**Tugas 1:** Menurut ulasan film di bawah, siapakah nama asli Nikki Sixx?
**Tugas 2:** Tuliskan kembali bagian ulasan film di bawah mulai dari "Rabu, 24 April" sampai dengan "ketimuran. Nggak sopan." tanpa perubahan sedikit pun.
═════ Kutipan Dokumen ═════
Rabu, 24 April 2019

"The Dirt", Kisah Band Rock Motley Crue yang "Husnul Khotimah"



Film "Dirt" (2019) memang sesuai dengan judulnya. Film ini dirtbanget alias kotor alias kopros bin nggilani. Brutal, urakan, sedikit porno plus komedi menghiasi film ini. Ada perasaan aneh saat ihat film ini: menghibur dan miris di waktu yang bersamaan.
Film yang menceritakan perjalanan band Motley Crue, band Glam Rock yang terkenal di era 80an ini memang oke dari segi tontonan. Tapi menurutku saru kalau untuk penonton Indonesia. Nggak sesuai dengan adat ketimuran. Nggak sopan.
Seperti kebanyakan film bertema rock star, Film ini menyoal dekadensi moral yang akut para musisi Glam Rock, khususnya Motley Crue, di seputaran Sunset Strip Los Angeles tahun 80-an. Kota pusat band-band Glam Rock yang ngehits di era itu. Yang merias wajahnya kayak cewek. Pakai bedak, lipstik dan celak. Muka Tessy tapi hati Rocky.
Hari-hari penuh dengan narkoba, seks bebas, dan tentu saja rokenrol. Tiga hal yang nggak bisa dipisahkan dari musisi rock di zaman itu. Bejat total.
Saat wabah AIDS melanda, banyak dari mereka yang ketakutan. Klinik penyakit kelamin laris manis. Banyak yang keluar dari klinik langsung sujud syukur. Karena cuma kena sipilis.
Tapi soal penyakit kelamin tidak masuk dalam cerita film. Nggak etis.
Kisah film diadopsi dari buku "The Dirt: Confessions of the World's Most Notorious Rock Band". Sebuah buku autobiografi band Motley Crue yang ditulis oleh para personil Motley Crue dan Neil Strauss.
Kisah diawali dari Nikki Sixx sang pembetot bass. Nikki Sixx bernama asli Frank Carlton Serafino Feranna, Jr. Sesuai dengan nama Ayah kandungnya yang minggat sejak Nikki masih berumur 2 tahun.
Masa kecil Frank Carlton amburadul banget. Kurang kasih sayang dan kerap mendapat perlakuan kasar dari pacar ibunya. Ibunya adalah single parent yang kurang perduli dengan Frank. Dia lebih suka ber"bussiness of love" dengan para lelaki yang mau jadi pacarnya.
Kesabaran ada batasnya. Karena terus-terusan diperlakukan buruk oleh ibu dan pacarnya, Frank Carlton tumbuh menjadi anak bengal. Puncaknya Frank kalap, dia merobek tangannya pakai belati dan memfitnah bahwa ibunya yang menyerang dia. Ibunya pun dipenjara.
Parah. Sudah bengal durhaka pula. Sepertinya kisah masa kecil Nikki Sixx mirip dengan sinetron "Ratapan Anak Bombay".
═════ Data yang Disediakan ═════
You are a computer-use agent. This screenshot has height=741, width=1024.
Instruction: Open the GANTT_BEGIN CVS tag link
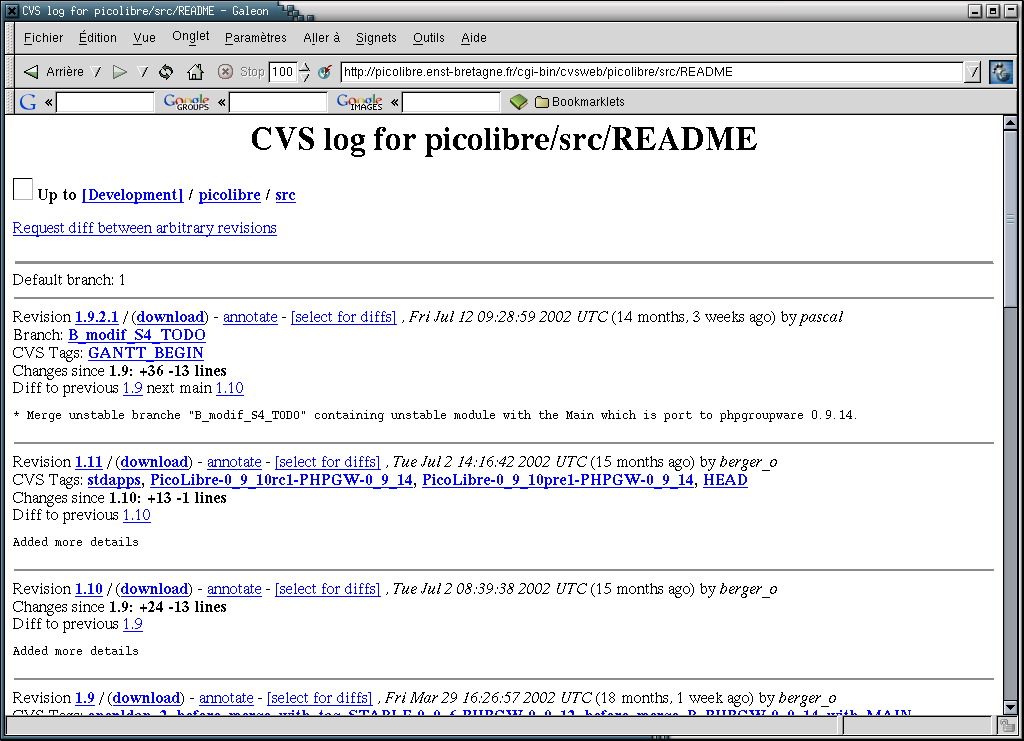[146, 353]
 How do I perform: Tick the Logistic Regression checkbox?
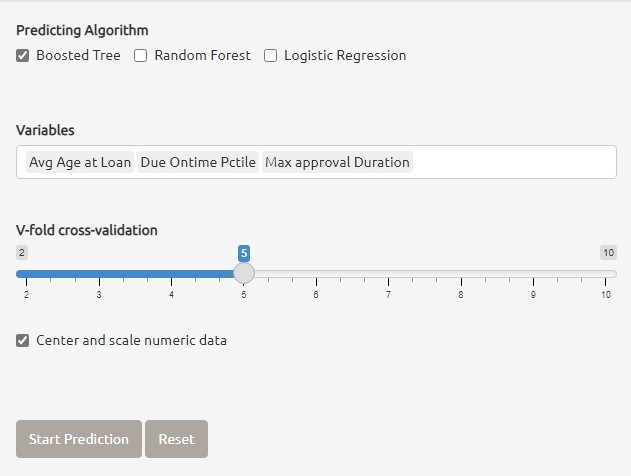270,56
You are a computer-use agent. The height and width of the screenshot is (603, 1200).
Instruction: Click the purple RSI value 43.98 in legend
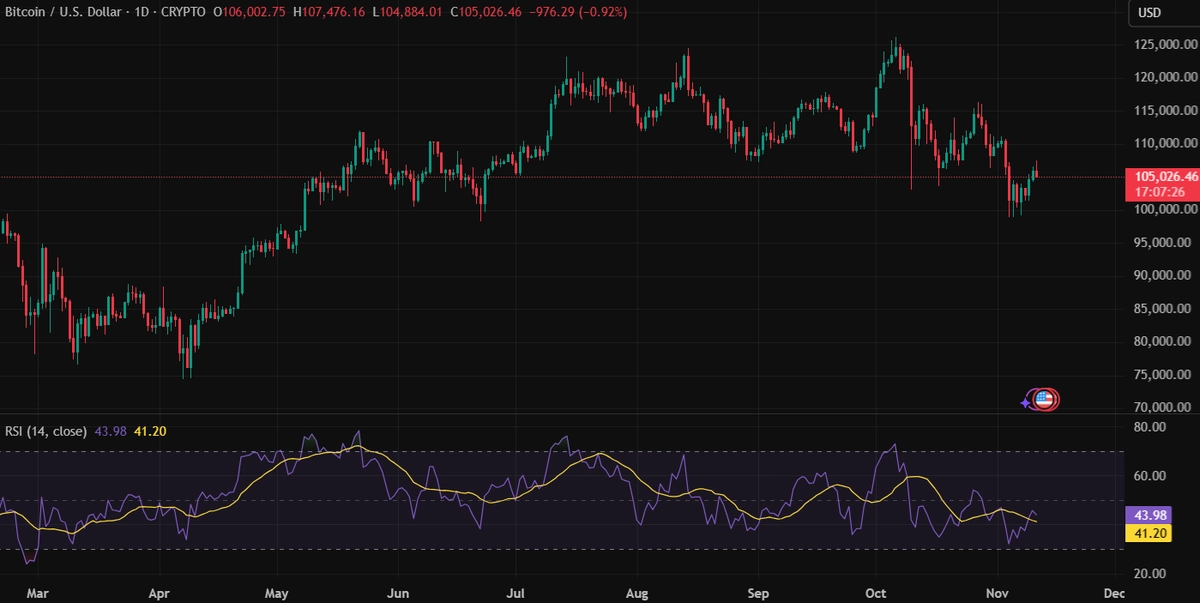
═════
**Jawaban 1:** Frank Carlton Serafino Feranna, Jr.

**Jawaban 2:**
Rabu, 24 April 2019

"The Dirt", Kisah Band Rock Motley Crue yang "Husnul Khotimah"



Film "Dirt" (2019) memang sesuai dengan judulnya. Film ini dirtbanget alias kotor alias kopros bin nggilani. Brutal, urakan, sedikit porno plus komedi menghiasi film ini. Ada perasaan aneh saat ihat film ini: menghibur dan miris di waktu yang bersamaan.
Film yang menceritakan perjalanan band Motley Crue, band Glam Rock yang terkenal di era 80an ini memang oke dari segi tontonan. Tapi menurutku saru kalau untuk penonton Indonesia. Nggak sesuai dengan adat ketimuran. Nggak sopan.